PETER DEMETZ

1913 – 1977

Der Zufall will es, dass der Maler und Fachlehrer Jacovino im Hause Demetz sein Atelier hat. Der junge Peter Demetz, der schon vorher eine große Begabung im Zeichnen bewiesen hatte, kommt so in Kontakt mit der Malerei. Durch die Lehre beim Faßmaler Luis Moroder da Vindalonch wird er in den Gebrauch der Farben und der Bemalung von Figuren eingeführt. Der Besuch der Kunstschule in St. Ulrich und private Weiterbildung im Zeichnen und Malen vertiefen sein künstlerisches Fundament. Die Werksstattarbeit befriedigt ihn auf Dauer nur wenig und so zieht der Natur- und Bergfreund bei jeder Gelegenheit mit seinen Malutensilien in die geliebten Berge umd die leuchtenden Felsen, die Schneeschmelze und die Grödner Bergwelt auf Papier, Leinwand oder Malkarton festzuhalten.
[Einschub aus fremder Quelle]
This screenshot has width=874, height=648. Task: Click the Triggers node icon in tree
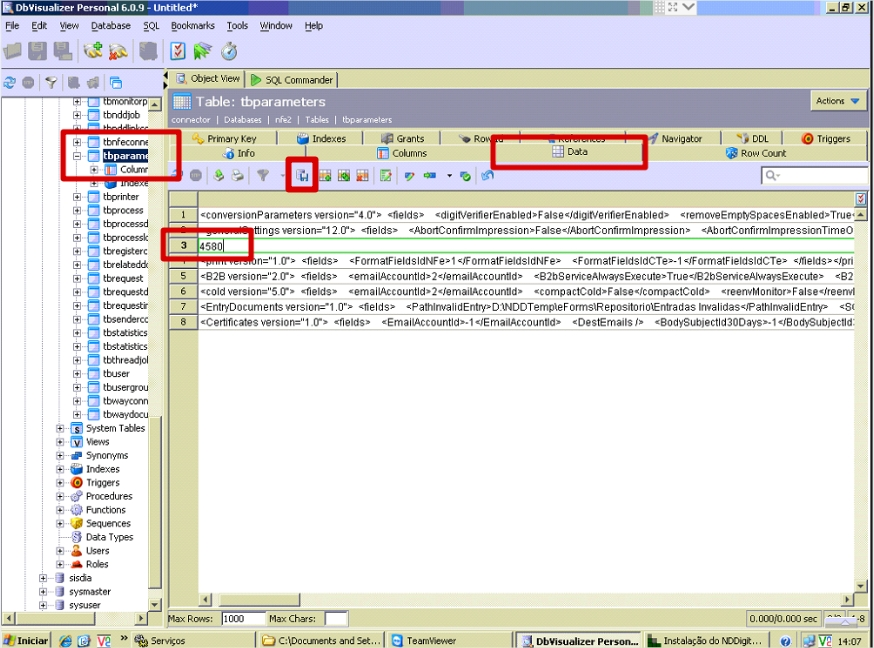(x=76, y=483)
Nach zwei Jahren Kriegsdienst, den er als Dolmetscher verbringt, wird Demetz wegen seiner reichen Erfahrung in den Maltechniken und wegen seines ausgeprägten Farbempfindens als Fachlehrer, 1948 an die Kunstschule von Wolkenstein und ab 1967 an die Kunstschule in St. Ulrich gerufen. Neben öffentlichen Aufträgen folgen Personal-Ausstellungen u.a. beim Südtiroler Künstlerbund in Bozen. 1987 wird im Grödner Heimatmuseum anlässlich seines 10. Todestages eine viel beachtete Sonderschau seiner Werke gezeigt.